»»
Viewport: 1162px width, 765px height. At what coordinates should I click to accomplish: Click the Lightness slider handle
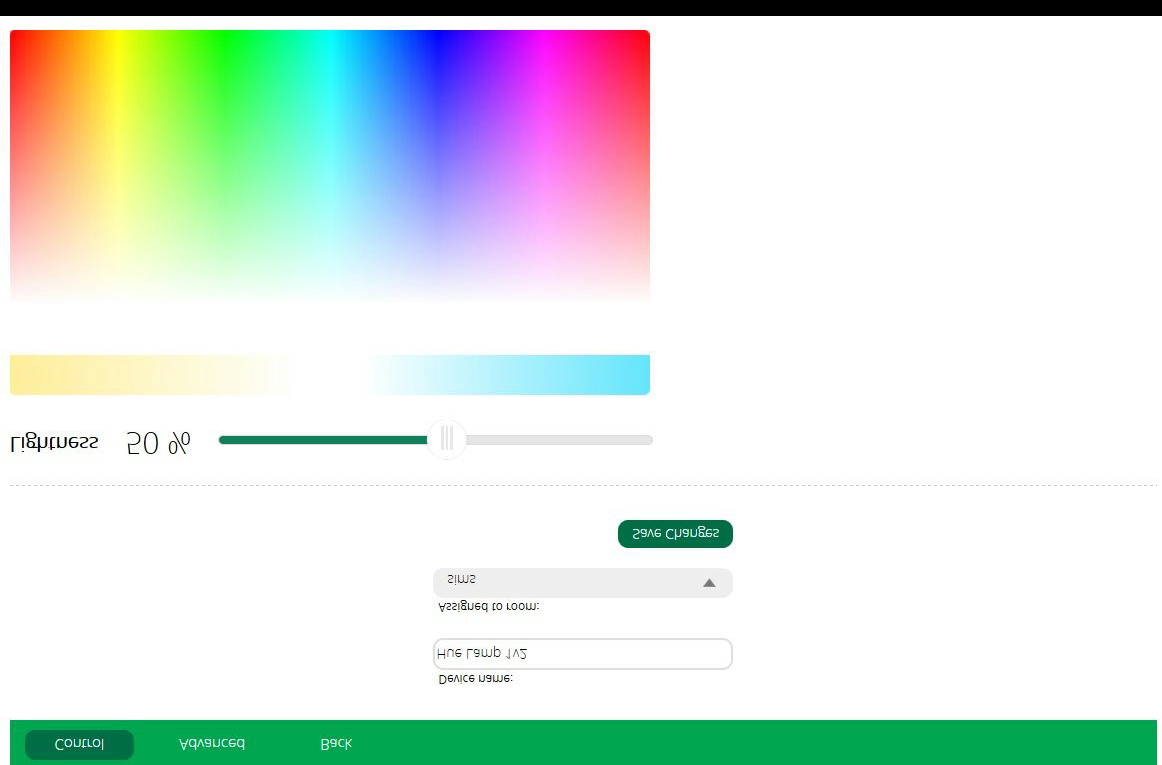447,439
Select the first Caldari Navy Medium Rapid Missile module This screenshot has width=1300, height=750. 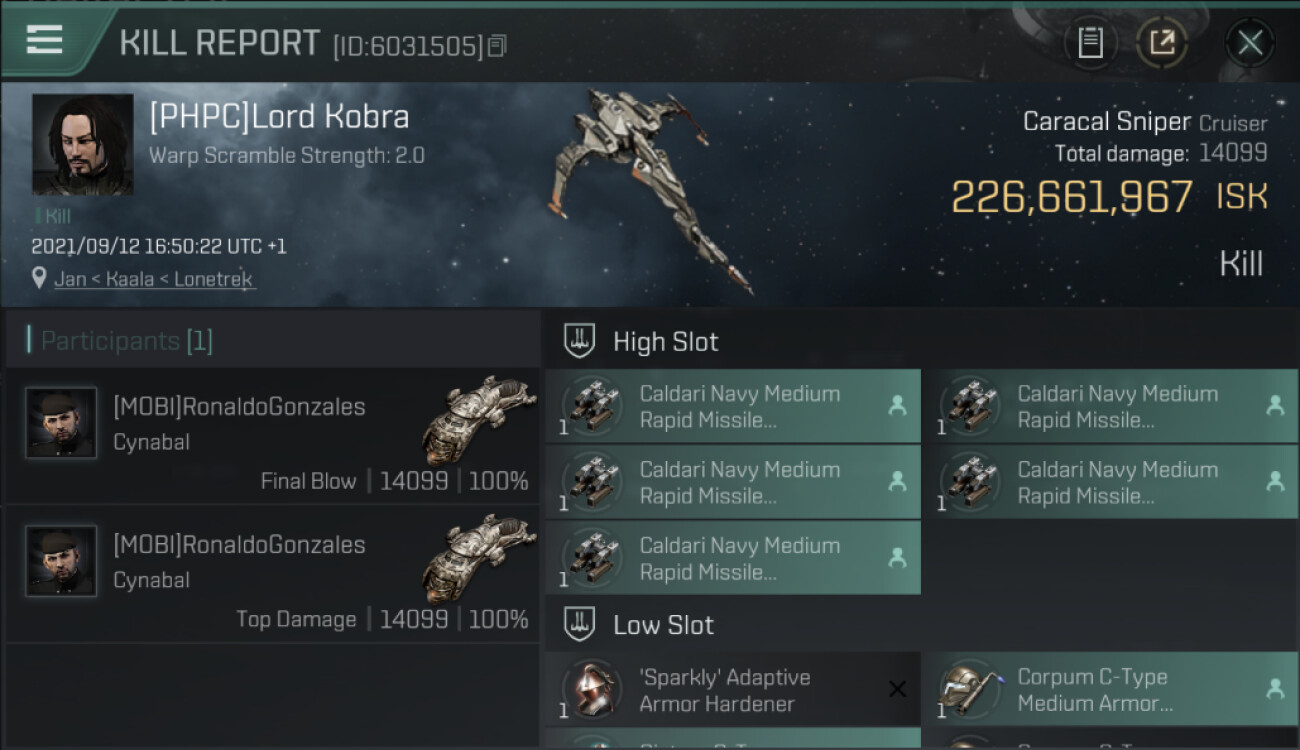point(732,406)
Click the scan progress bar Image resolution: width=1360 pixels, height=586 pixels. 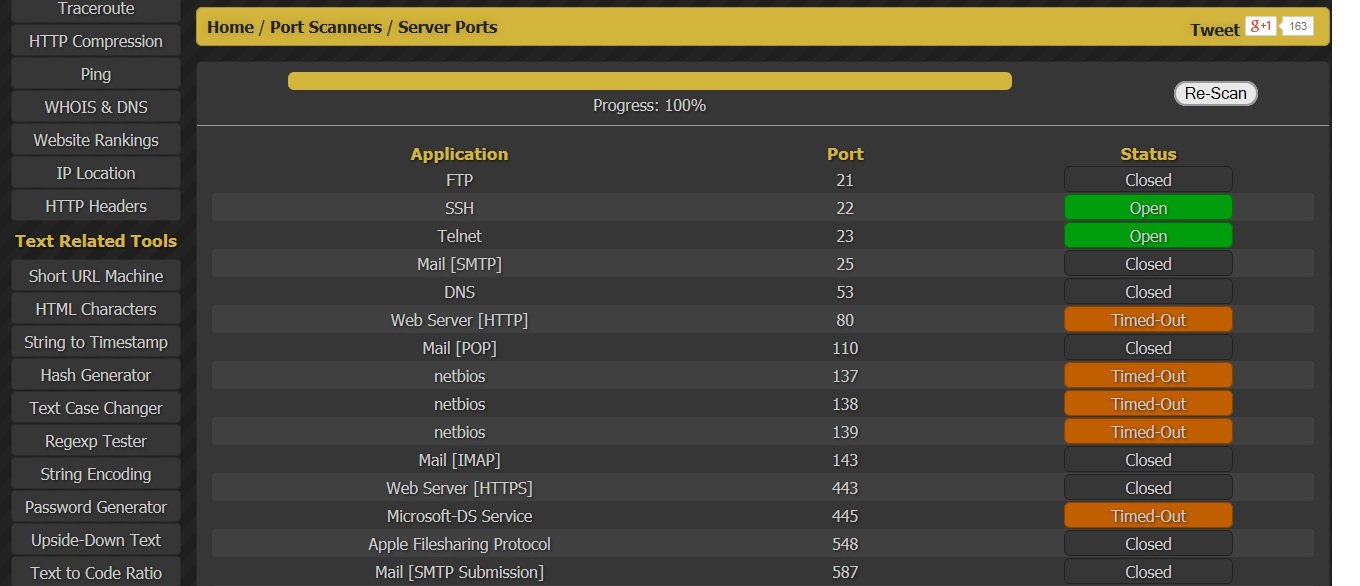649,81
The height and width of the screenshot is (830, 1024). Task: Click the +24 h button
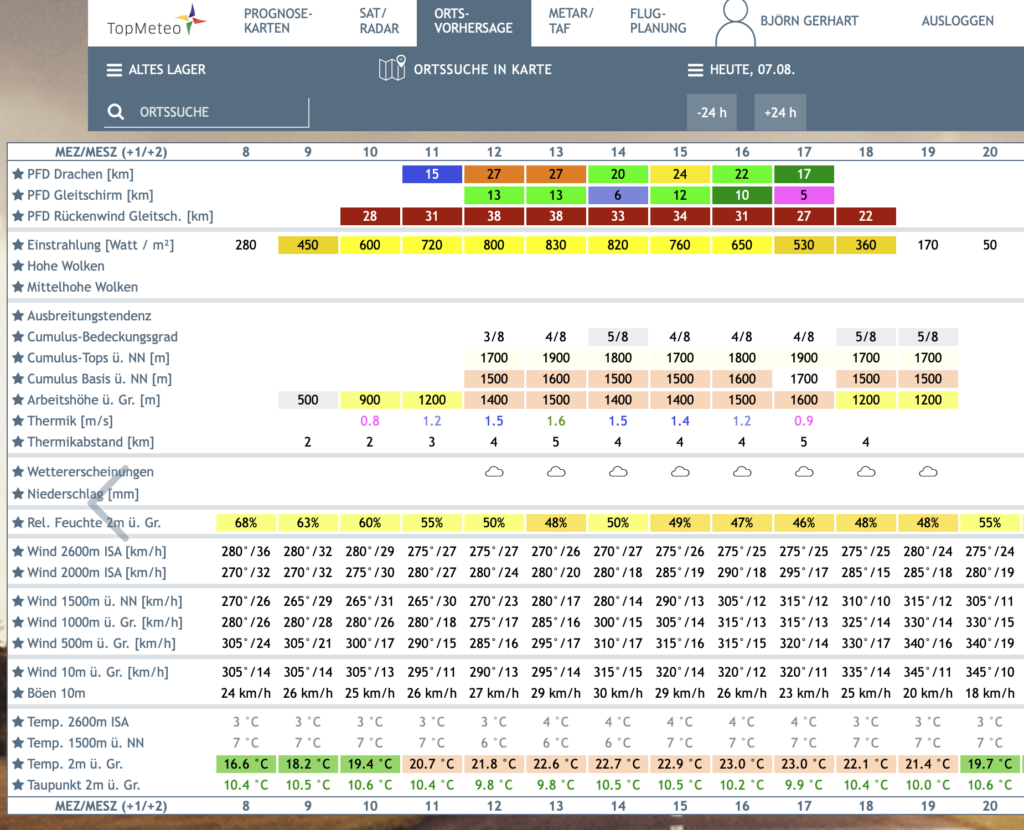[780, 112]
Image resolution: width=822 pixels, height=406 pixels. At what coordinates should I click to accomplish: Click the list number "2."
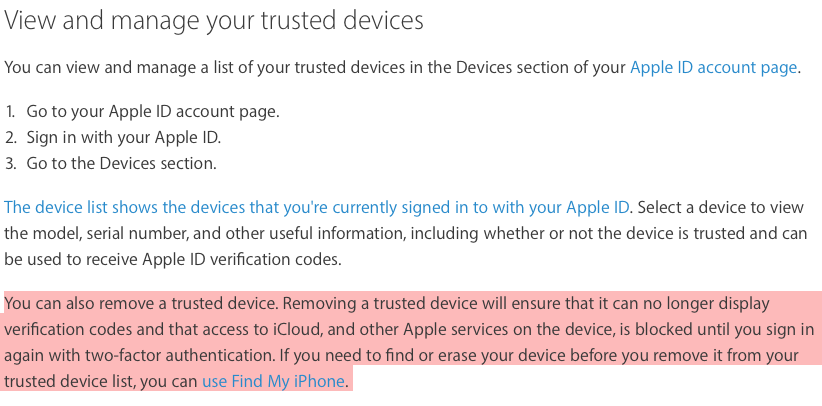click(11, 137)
««
→ **Task item**
Take the line containing "Image resolution: width=822" and every line after it up to the end of the entries, and quote them exactly. Both ends count; the pictures do not.

→ **Your response**
Image resolution: width=822 pixels, height=406 pixels. At what coordinates should I click to accomplish: Click the list number "2."
click(11, 137)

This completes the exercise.